*** RECORDS FOR PROCESSING
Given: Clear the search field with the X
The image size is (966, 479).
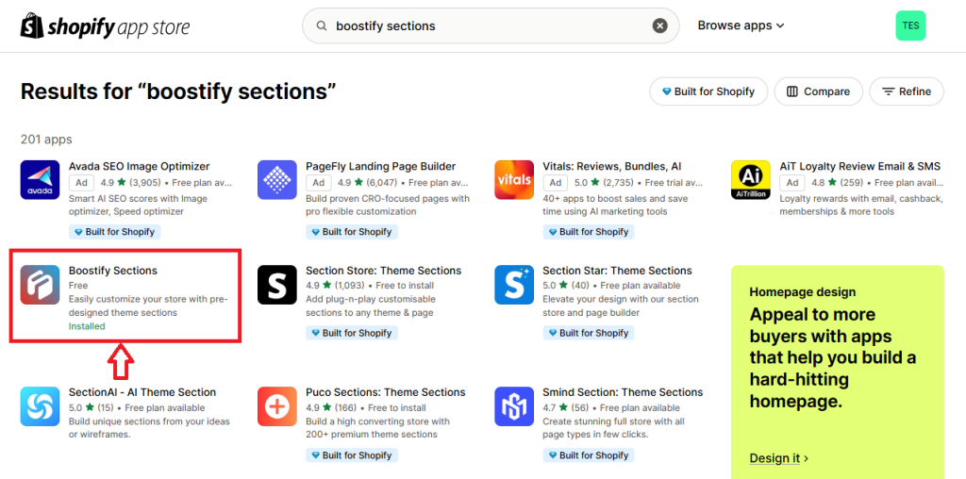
******
*** RECORDS FOR PROCESSING
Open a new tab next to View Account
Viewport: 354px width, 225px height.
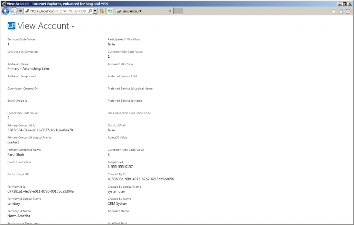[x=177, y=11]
******
#### WHAT IS BEING ASKED
Render the records as a numbered list with blank lines left out, beginning at the line that has "Given: Clear the search field with the X" and stopping after the line that has "The image size is (966, 479).".

#### PROBLEM SOLUTION
1. Given: Clear the search field with the X
2. The image size is (966, 479).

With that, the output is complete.